In mobile wireless communications systems user terminals (e.g., mobile phones) are able to move. This means that communication requirements will vary from time to time and from place to place, and also that the communication channel over which information is sent will vary in quality over time. Various techniques have been designed to allow for efficient use of the physical air interface when this occurs, including (but not limited to) handover (where the wireless link is changed from one base site to another), macrodiversity (where a link is maintained with two or more base sites at the same time), Dynamic Channel Allocation (DCA) where the air interface resources available to different base sites are pooled and shared out between the sites dynamically depending on current demand, Link Adaptation (where the channel coding is changed in response to the channel quality) Adaptive Modulation (where the modulation is changed in response to the channel quality) and Adaptive Power Control (APC) where the transmission power is changed in response to the channel quality. These different techniques all trade resource on the air interface against quality of the user data stream (the user Quality of Service), and therefore have to be controlled in a coordinated manner. However, efficient control of a system with so many variables is very difficult.

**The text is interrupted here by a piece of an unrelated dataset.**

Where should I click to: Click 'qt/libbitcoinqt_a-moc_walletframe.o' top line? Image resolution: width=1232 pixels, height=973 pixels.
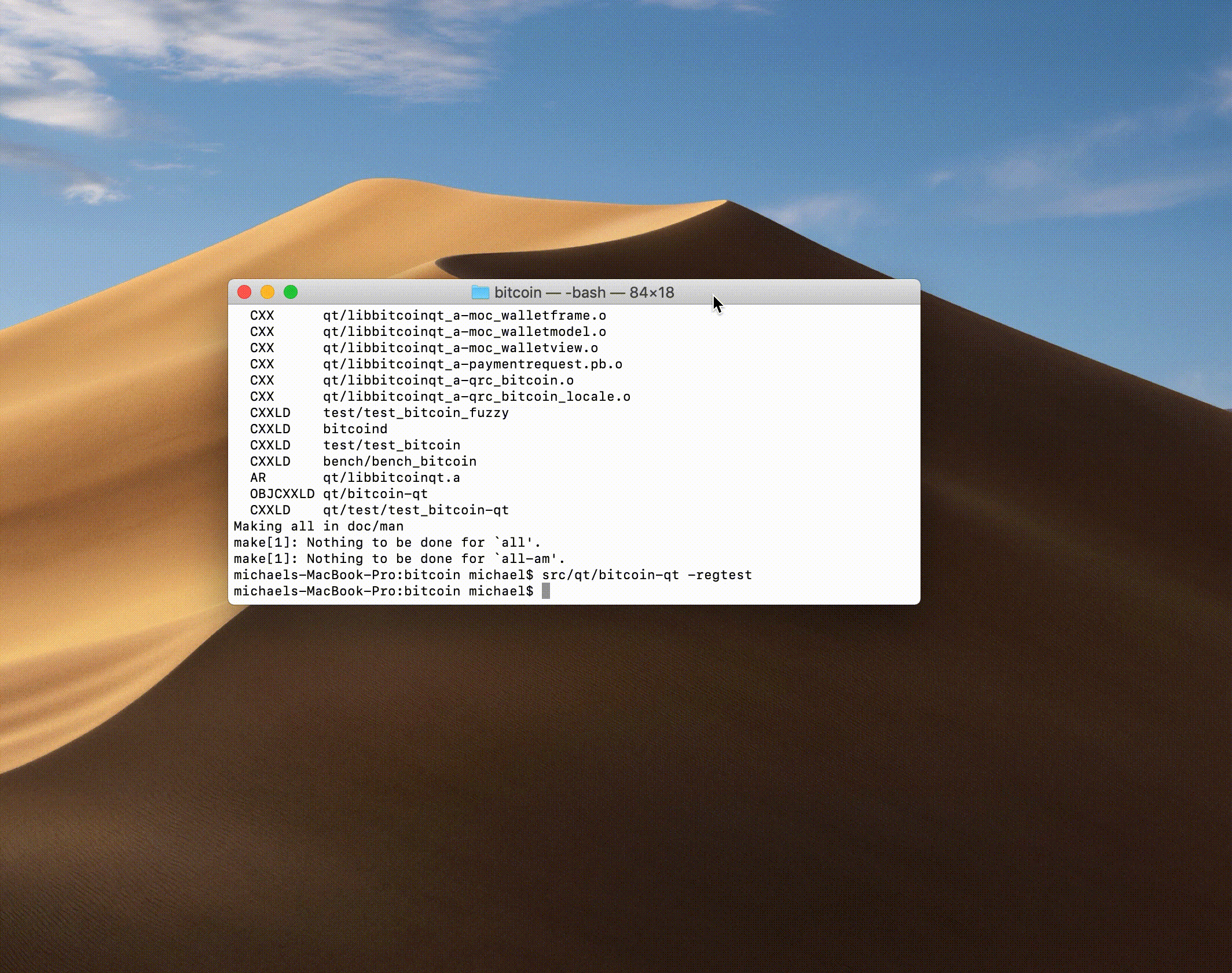pos(464,315)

The generic definition of Quality of Service (QoS) is “The collective effect of service performances which determine the degree of satisfaction of a user of the service”. The satisfaction of the user depends significantly on the service being considered. For example, QoS measures for speech would include clipping (loss of the start of speech bursts), echoes, crosstalk, distortion, acoustic noise, quantisation noise, and overall signal to noise ratio. For a video service, the QoS parameters would include block distortion, blurring, edge busyness (distortion concentrated at the edge of objects, like edges shimmering), jerkiness, tiling or pixelation, frame freezing, or colour cycling (where colour stability is lost, and colours cycle through a range of hues).
While there are a large number of different QoS measures which are service dependent, it is possible at the transmission level of the system to map these different measures to generic QoS measures related to the network capabilities. These QoS measures are:                bit rate, both in terms of mean bit rate (throughput) and variation of bit rate (burstiness);        delay, both in terms of absolute delay (network transit delay) and delay variation (jitter);        data corruption, in terms of Bit Error Rate (BER) and Frame Erasure Rate (FER) (where packets are lost or dropped rather than received with error).